Marie Lebrun

Par Deslivres.fr
Je perds mes livres, je les donne parce qu'on ne me les rend pas et je ne rends pas ceux qu'on me prête, prise de remords je les rachète et je les offre à un autre. Brisons là, un livre tout fourré d'acariens, je ne garde pas. Faites l'expérience de tous les donner. « Han ! Jamais, ô grand dieu jamais ! Les livres, c'est ma vie, c'est le parcours de moi, c'est moi ». Et bien justement, s'en débarrasser, c'est l'occasion de se refaire une petite beauté.
Toutefois, j'ai gardé tous mes Ines Cagnati, mon Barbey d'Aurevilly, celui d'Une vieille maîtresse, je vole les Tennessee Williams chez les gens, je me sens toute petite à côté de Sylvie Germain, j'entasse les Antoine Volodine et les guette du coin de l'oeil, je passe l'aspirateur sur les Giono mais j'ai perdu Regain et jamais lu Le Hussard sur le toit, j'admire Robert Badinter, je tremble avant de recommencer Stig Dagerman, j'anticipe la perte de mémoire en essayant de mémoriser deux vers d'affilé de Saint-John Perse. Je voudrais qu'on me lise des pages entières de Beckett, qu'on me filme L'assassin de Liam O'Flaherty. J'aime bien savoir que le truc gris, sous mon lit, c'est Benacquista qui copine avec Zoé Valdes. J'aime être surprise par une écriture, des mots rares, des feintes qui nous laissent croire qu'on parle familier, qu'on est naïf pour en fait susciter des réflexions qui titillent les angoisses mal oubliées et les réflexions inachevées. J'aime rire mais les clichés, pas du tout. J'aime beaucoup Claude Ponti. 
J'ai étudié des livres mais peu m'ont fait frémir, même si beaucoup m'ont intéressée. J'ai lu des livres d'hommes qui racontaient leur désir d'homme – mais les hommes en papier se froissent. Alors j'ai pensé qu'il existait une littérature de femmes. Mais si une femme écrivait bien, j'oubliais alors qu'elle en était une. Je lis, je lis Gala chez le médecin, je lis les notices des médicaments, leurs effets indésirables. Je compte les lettres dans les mots.

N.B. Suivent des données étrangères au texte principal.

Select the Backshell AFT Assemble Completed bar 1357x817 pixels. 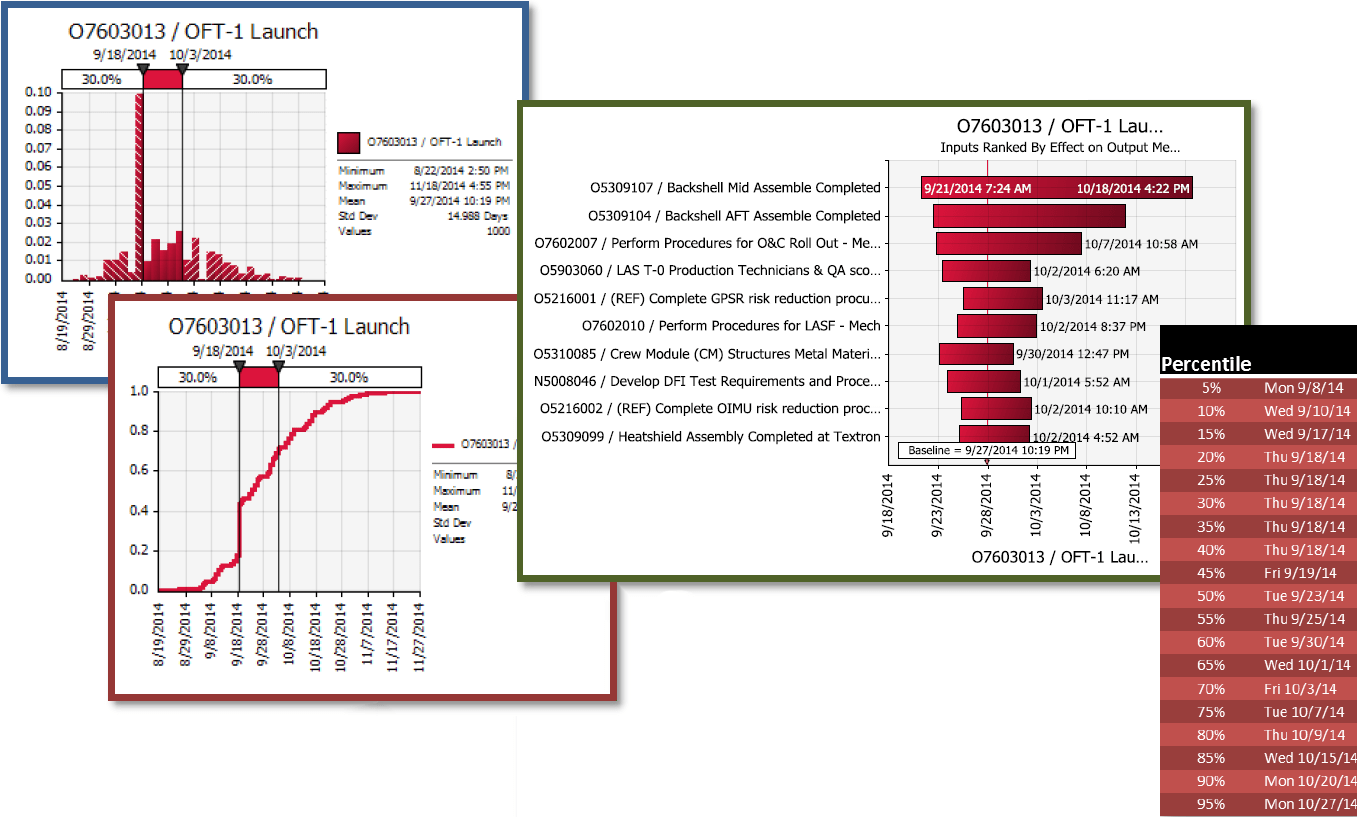coord(1029,216)
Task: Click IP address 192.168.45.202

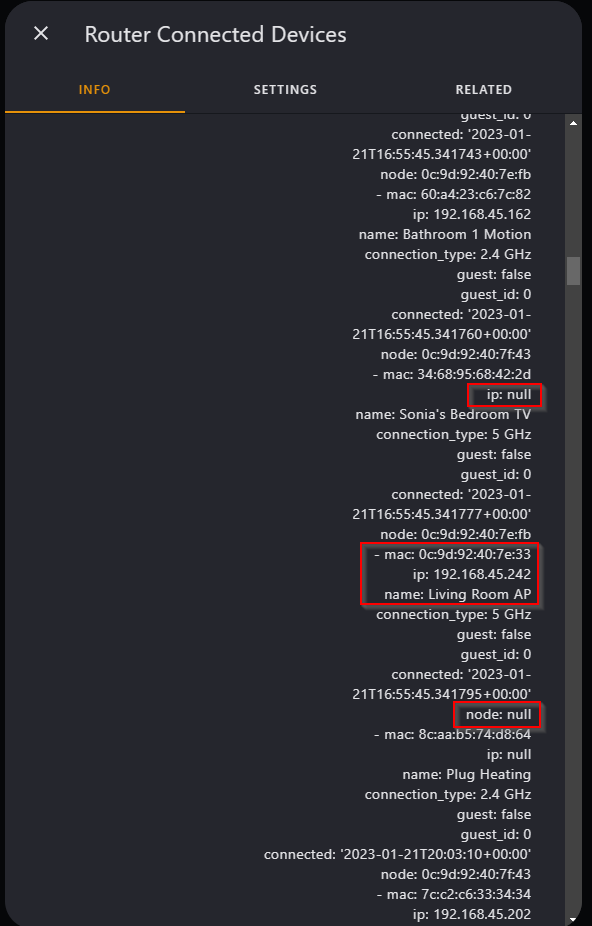Action: pos(471,914)
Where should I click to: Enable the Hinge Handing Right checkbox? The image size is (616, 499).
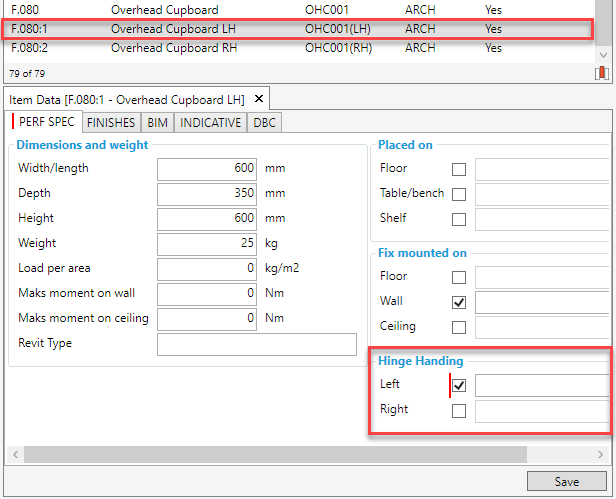460,410
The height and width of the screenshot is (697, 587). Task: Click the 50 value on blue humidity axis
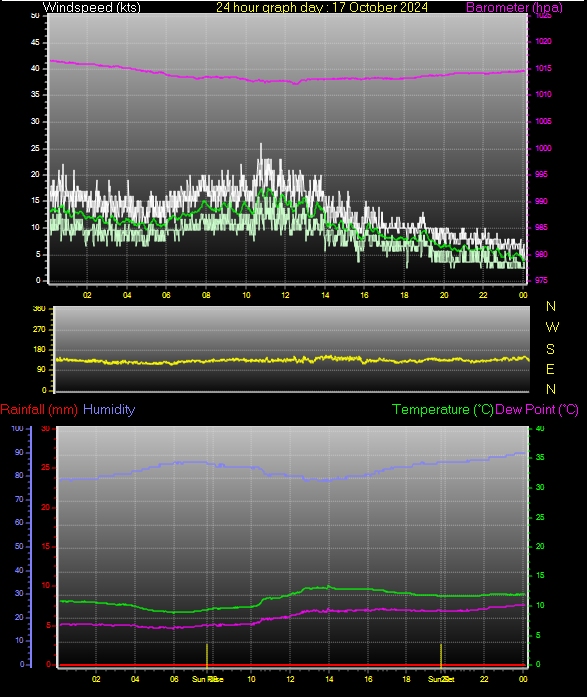tap(19, 546)
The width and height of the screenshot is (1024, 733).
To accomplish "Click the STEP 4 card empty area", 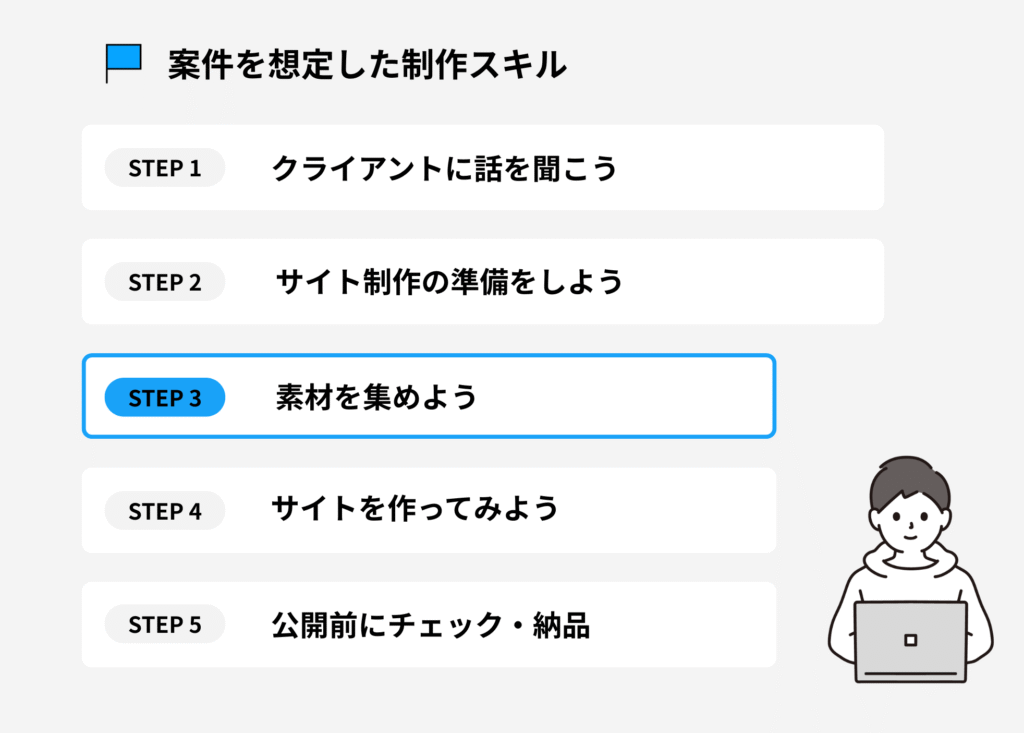I will coord(670,511).
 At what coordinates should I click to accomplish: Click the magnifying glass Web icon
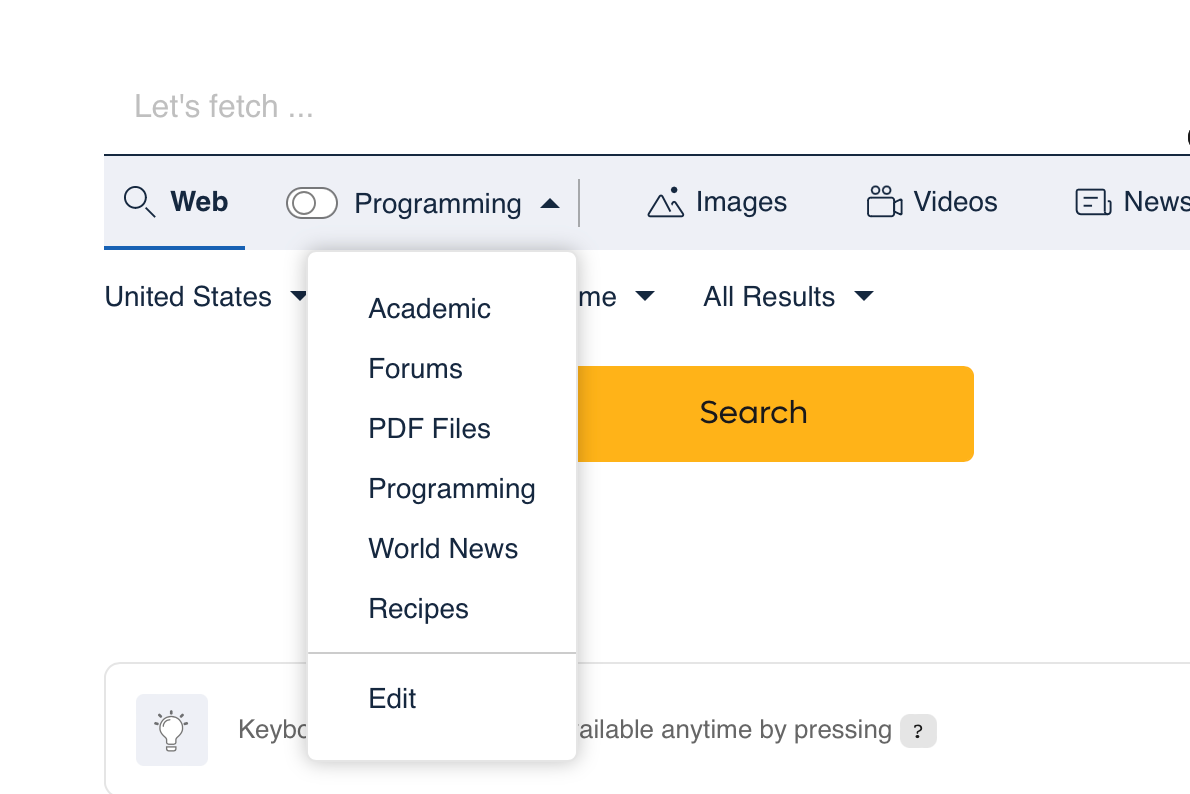point(140,202)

J'ai découvert la littérature pour adolescents. Petits veinards, petites veinardes, serez-vous des adultes plus éclairés après l'avoir parcourue ? 
Je m'appelle Marie Lebrun-Marchal. J'habite en Normandie, à Douvres-la-Délivrande. Je me baigne sur les plages du débarquement mais ça n'a rien a voir.